Correspondance de Voltaire/1772/Lettre 8562

Correspondance : année 1772GarnierŒuvres complètes de Voltaire, tome 48 (p. 113-114).
8562. — À M. LE COMTE D’ARGENTAL.
14 juin.

Mon ange ne me mande rien ; mais des lutins m’écrivent que la distribution des Crétois a déjà excité la cabale la plus vive, la plus turbulente, la plus agissante, la plus moqueuse, la plus dénigrante, la plus assommante ; que Molé, désespéré du passe-droit qu’on lui a fait en ne lui donnant pas la moindre charge en Crète, ameute une trentaine de belles dames, lesquelles ont fait acheter tous les sifflets qu’on a pu trouver encore à Paris.

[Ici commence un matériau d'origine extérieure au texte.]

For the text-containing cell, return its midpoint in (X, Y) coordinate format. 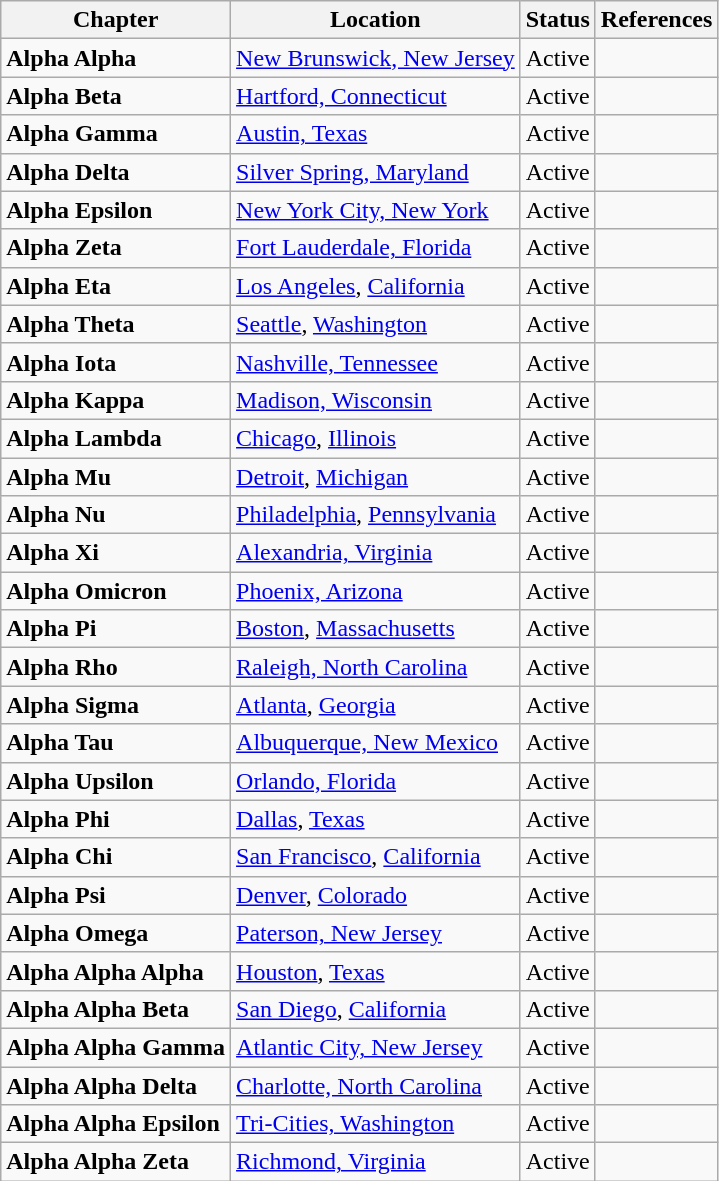
Nashville, Tennessee (376, 362)
Location (376, 20)
Alpha Omicron (116, 591)
Dallas, Texas (376, 819)
Alpha Phi (116, 819)
Atlanta, Georgia (376, 705)
Alpha Alpha Epsilon (116, 1124)
Alpha Kappa (116, 400)
Detroit, Michigan (376, 477)
Alpha Tau (116, 743)
Alpha Alpha Zeta (116, 1162)
References (656, 20)
Alpha Mu (116, 477)
Alpha Pi (116, 629)
Alpha Alpha Gamma (116, 1047)
Houston, Texas (376, 971)
Alpha Omega (116, 933)
Atlantic City, New Jersey (376, 1047)
San Diego, California (376, 1009)
Alpha Beta (116, 96)
San Francisco, California (376, 857)
Alpha Sigma (116, 705)
Boston, Massachusetts (376, 629)
Alpha Alpha Alpha (116, 971)
Alpha Delta (116, 172)
Charlotte, North Carolina (376, 1085)
Paterson, New Jersey (376, 933)
Fort Lauderdale, Florida (376, 248)
Alpha Lambda (116, 438)
Orlando, Florida (376, 781)
New York City, New York (376, 210)
Alpha Nu (116, 515)
Alpha Zeta (116, 248)
Phoenix, Arizona (376, 591)
Tri-Cities, Washington (376, 1124)
Philadelphia, Pennsylvania (376, 515)
Raleigh, North Carolina (376, 667)
Alpha Rho (116, 667)
Alpha Chi (116, 857)
Alpha Eta (116, 286)
Austin, Texas (376, 134)
Alpha Alpha (116, 58)
Chapter (116, 20)
Albuquerque, New Mexico (376, 743)
Silver Spring, Maryland (376, 172)
Alpha Xi (116, 553)
Chicago, Illinois (376, 438)
Denver, Colorado (376, 895)
Alpha Psi (116, 895)
Alpha Alpha Beta (116, 1009)
Richmond, Virginia (376, 1162)
Alpha Iota (116, 362)
Alexandria, Virginia (376, 553)
Madison, Wisconsin (376, 400)
Alpha Alpha Delta (116, 1085)
New Brunswick, New Jersey (376, 58)
Alpha Gamma (116, 134)
Los Angeles, California (376, 286)
Alpha Upsilon (116, 781)
Alpha Theta (116, 324)
Alpha Epsilon (116, 210)
Hartford, Connecticut (376, 96)
Seattle, Washington (376, 324)
Status (558, 20)
Provide the [X, Y] coordinate of the cell's center where the given text is located.  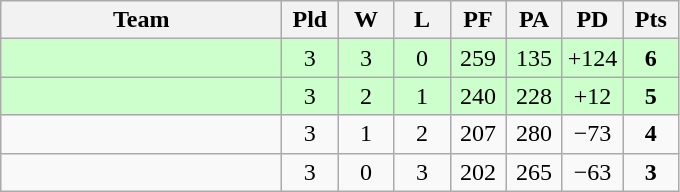
135 [534, 58]
202 [478, 172]
5 [651, 96]
4 [651, 134]
Team [142, 20]
PA [534, 20]
Pld [310, 20]
L [422, 20]
259 [478, 58]
265 [534, 172]
280 [534, 134]
PF [478, 20]
PD [592, 20]
W [366, 20]
228 [534, 96]
240 [478, 96]
Pts [651, 20]
−63 [592, 172]
−73 [592, 134]
6 [651, 58]
207 [478, 134]
+12 [592, 96]
+124 [592, 58]
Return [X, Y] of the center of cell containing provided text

Je vous ai prié, j’ai prié M. de Thibouville de m’envoyer sans délai cette pauvre Crète ; elle est déjà blessée à mort par la police : elle mourra des mains de Dauberval, de Monvel, de Dalainval, de Clavareau, de Bagnoli, et de Belmont : mais je ne veux pas être complice de sa mort. Je vous demande, avec la plus vive instance, d’avoir la bonté de me renvoyer la pièce sur-le-champ par Marin, qui la contre-signera, et je la renverrai tout de suite avec les changements qui sont prêts. Ces changements sont d’une nécessité absolue. Il est triste que le champ de bataille soit à cent trente lieues du pauvre général. Vous savez ce qui arriva à l’armée de M. de Belle-Isle, pour avoir voulu la commander de loin[1].

Je me mets à l’ombre de vos ailes ; mais écrivez-moi donc.

Vous avez du recevoir un petit paquet de moi par Marin.

  1. En 1742, le maréchal de Belle-Isle, envoyé à la diète d’élection en qualité d’ambassadeur extraordinaire, avait conservé le commandement de l’armée de Bohème, et quelques échecs furent essuyés par l’armée française.